I recall reading several reviews that suggested that this might be R.E.M.'s swan song, but I refused to believe that could be true.  But of course, that is exactly what it turned out to be.  And, honestly, it isn't a bad way to go out.  Once the news of their break-up hit, I was following twitter looking for that sense of community that you have when you have a shared love for a band.  As you'd expect, mixed in were the typical comments slamming the band -- everything from "they haven't been good since (fill in IRS era record) or (Automatic)" to "I hated 'Losing My Religion'" to "So tragic to say goodbye to a band that hasn't been relevant in at least 10 years."  Actually, that last one really pisses me off -- first of all, R.E.M. meant a great deal to a lot of us.  I'm sure there are an infinite number of stories out there similar to mine (though I doubt many of them are as long winded).  And since when did relevant = greatness?  It seems relevant is the same as hit songs to many people -- and by that logic that means Demi Lovato, LMFAO, Maroon 5 and Lady GaGa are a bigger deal than R.E.M.  Ok, perhaps this particular moment in time, they are, but check back in 5 or 10 years -- I think R.E.M.'s work will hold up while many of the hitmakers of today will be just as anonymous as all of those bands that were big 2 or 3 years ago but are now long forgotten by anyone that isn't a die hard fan.  So basically, you can stick your relevance up your.....

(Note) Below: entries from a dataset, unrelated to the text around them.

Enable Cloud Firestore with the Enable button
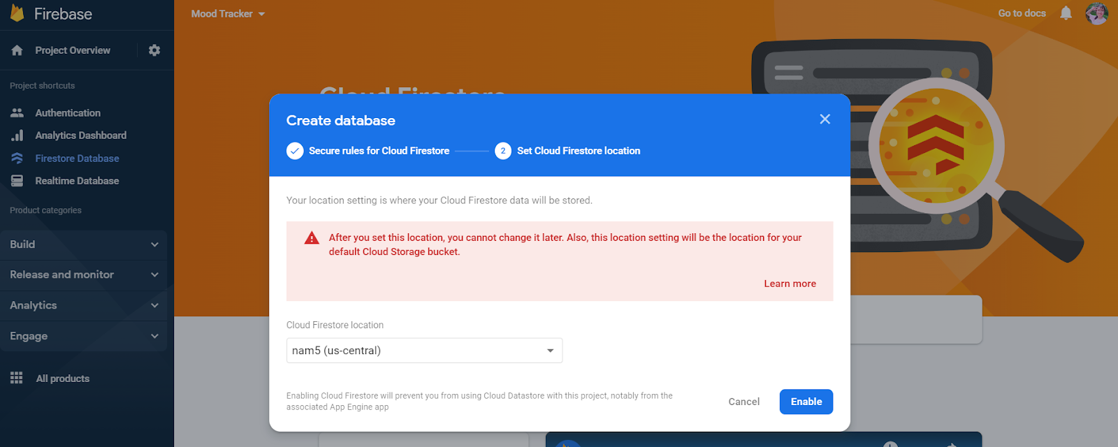The image size is (1118, 447). pos(805,402)
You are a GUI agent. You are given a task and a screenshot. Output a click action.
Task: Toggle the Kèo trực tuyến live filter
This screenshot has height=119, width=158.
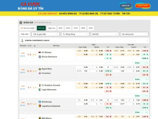coord(28,28)
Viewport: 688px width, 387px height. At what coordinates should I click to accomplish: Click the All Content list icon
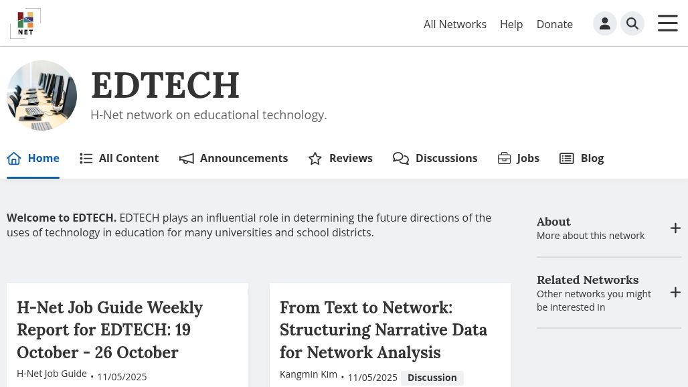click(86, 159)
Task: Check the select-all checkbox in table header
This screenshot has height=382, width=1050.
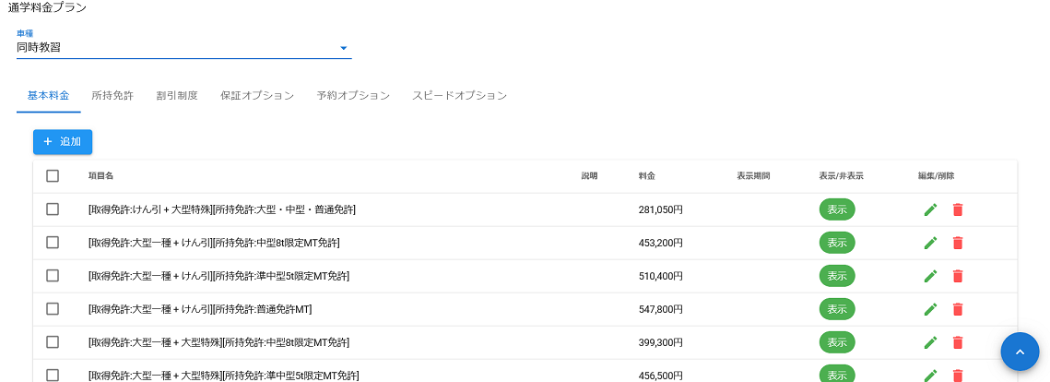Action: 53,176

Sorry -- soap box.  And so, 9/21/2011 is the day we bid R.E.M. a fond farewell.  It's a sad day in many ways, but the music will live on (and will undoubtedly annoy the crap out of my wife as I'm sure to be playing it non-stop for the next few days -- though I'm sure she'll be thankful that this puts an end to my Pearl Jam fixation that's been with me since the PJ20 shows at Alpine Valley a few weeks ago).  As I said in the little disclaimer at the top of the post, this one isn't really being written for anyone but me.  R.E.M. has been the soundtrack to my life for the last 24 years.  Even the albums that I first heard several years after their initial release trigger memories of a particular person, experience or place.  Maybe they stuck around a bit too long.  Maybe listening to R.E.M. isn't the badge of honor that it once was.  Doesn't matter, because right now, I just want to say thanks.  It feels like I should say more, but I don't know what that would be.  I'll never, ever, love another band the way that I love R.E.M.  And while I'm sad that I don't have much more than a new greatest hits album to look forward to...and that I never got to hear them play "Driver 8" live...I'm so thankful that I have 15+ albums worth of music that is so much more than lyrics and melody....It's a time machine...a window into my life at any given time.  And to that one guy on twitter -- that's why so many people are lamenting that band that you think is no longer relevant.

If you made it this far, thanks for reading and indulging me for a little while.  (in my head, "Find the River" is providing a fitting close to this post).  Oh, and if you didn't know, the title of this post is taken from a lyric for "It's a Free World, Baby".